A terra e sulle pareti, poi, un’apposita segnaletica indicherà i percorsi da seguire e bisognerà mantenere una distanza interpersonale di almeno un metro, evitando assembramenti. Dopo essere entrati nel seggio e prima di ricevere la scheda elettorale ed entrare nella cabina è poi preferibile che l’elettore igienizzi nuovamente le mani. Quindi, qualora sia necessario per il suo riconoscimento, deve mettersi a una distanza di almeno un metro da scrutatori, presidente e segretario di seggio e abbassare la mascherina. Dopo aver votato, l’elettore inserisce da solo le schede nelle rispettive urne. Sono quindi previste diverse pulizie di seggi e locali utilizzati, mentre scrutatori e presidenti devono sostituire la mascherina ogni 4-6 ore o comunque ogni volta che il dispositivo è inumidito o rende difficoltosa la respirazione.”
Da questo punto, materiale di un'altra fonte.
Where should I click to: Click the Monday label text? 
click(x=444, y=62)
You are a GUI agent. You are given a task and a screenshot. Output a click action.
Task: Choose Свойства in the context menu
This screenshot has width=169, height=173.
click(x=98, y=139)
Dunque, a circa due anni e mezzo dall’arrivo del virus cinese (ricordo che il decano dei virologi europei, Giorgio Palù, ha più volte ricordato che a suo dire nessuna pandemia di tale portata a mai durata oltre i due anni), l’Italietta del regime sanitario infinito decide di farci andare alle urne con un protocollo anti-Covid da far invidia agli stessi cinesi, impedendo di votare a chiunque rifiuti di indossare l’abominevole mascherina insieme al resto delle inqualificabili coercizioni predisposte.

In realtà, come mi trovo a ripetere fino alla nausea, anche in questo caso si tratta di uno spudorato tentativo di manipolazione di massa, mirante a modificare in modo subdolo gli equilibri politici attraverso un uso vergognoso della paura virale. Paura virale che le citate, demenziali misure servono essenzialmente a rinfocolare anche quando ci troviamo nella solitudine della cabina elettorale. È come se una sorta di grande fratello sanitario, perfettamente incarnato dall’evanescente Speranza, ci ricordasse che il virus è vivo ma che il regime sanitario lotta insieme a noi per eliminarlo del tutto dalla nostra esistenza.

Se poi agli artefici di questa colossale operazione di salvezza nazionale basata essenzialmente su misure magiche, ovvero sul nulla, dovesse arrivare dagli elettori riconoscenti qualche voto in più, tanto di guadagnato. Questi sono i tempi e questi sono gli uomini, ahinoi.